Il faut s’empresser de souligner que TelQuel ne fut pas le premier journal marocain à écrire sur les conditions de vie des migrants subsahariens dans le royaume. A contresens, ô qu’il y en eût. Le 2 novembre 2012, par une douce matinée ensoleillée, sur la route qui me menait à mon office, je m’arrêtai chez le libraire du coin. Comme à l’accoutumée. Rien de particulier… jusqu’à ce que je découvrisse la couverture du magazine Maroc Hebdo


« Le Péril noir[10] », écrit en lettres d’or sur le regard ébaubi d’un subsaharien. La titraille fut insupportable.
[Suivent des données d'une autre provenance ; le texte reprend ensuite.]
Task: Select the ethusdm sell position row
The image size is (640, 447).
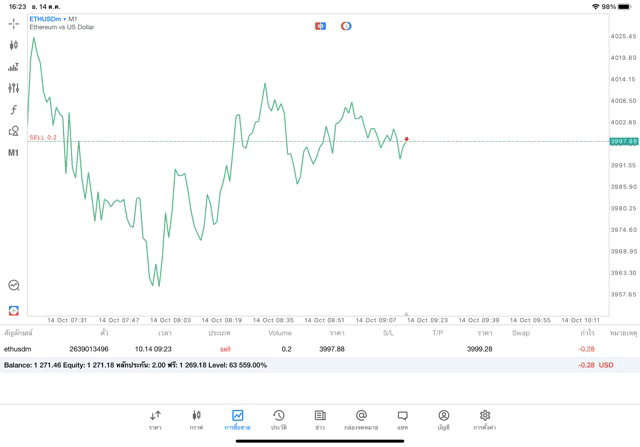Action: pos(320,349)
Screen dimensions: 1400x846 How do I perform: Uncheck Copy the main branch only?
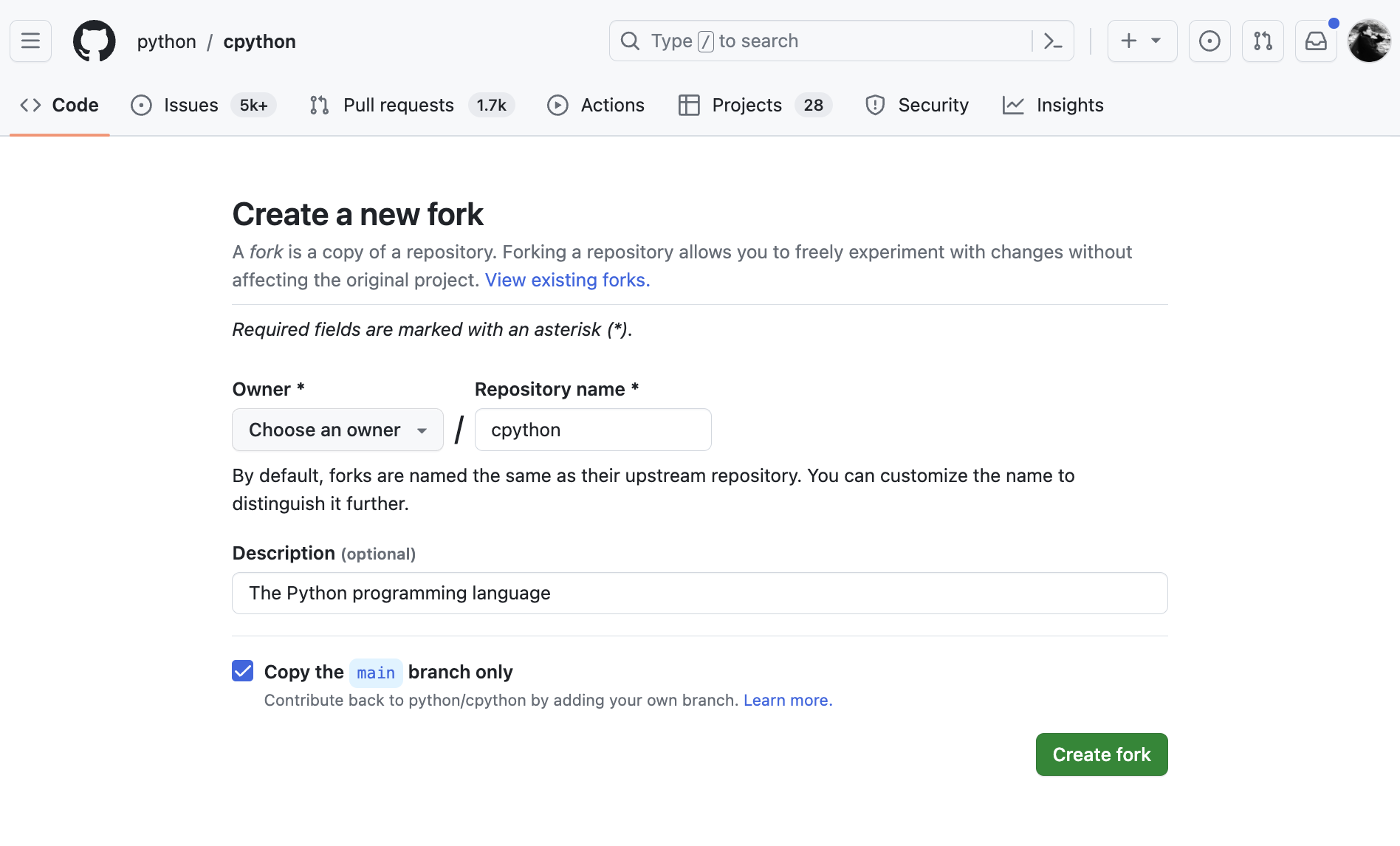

Autant pour la majorité des Marocains que pour l’« Africain » que je suis. Mais la réalité fût… Mes jambes m’enlacèrent les bras, mes bras me tombèrent dans les mains, mes mains m’enserrèrent la gorge. Et mon visage se décomposa. C’est quoi ça ? Avec le journal, soyeusement glissé dans la poche intérieure de ma veste, je cherchai ma route… La journée fut rêche. Et elle passa et d’autres encore… jusqu’à ce que je visse (impatient et inquiet) la livraison suivante du journal. A la une (toujours), on annonça « La réponse de Maroc Hebdo à la polémique sur le titre Le péril noir [11]». 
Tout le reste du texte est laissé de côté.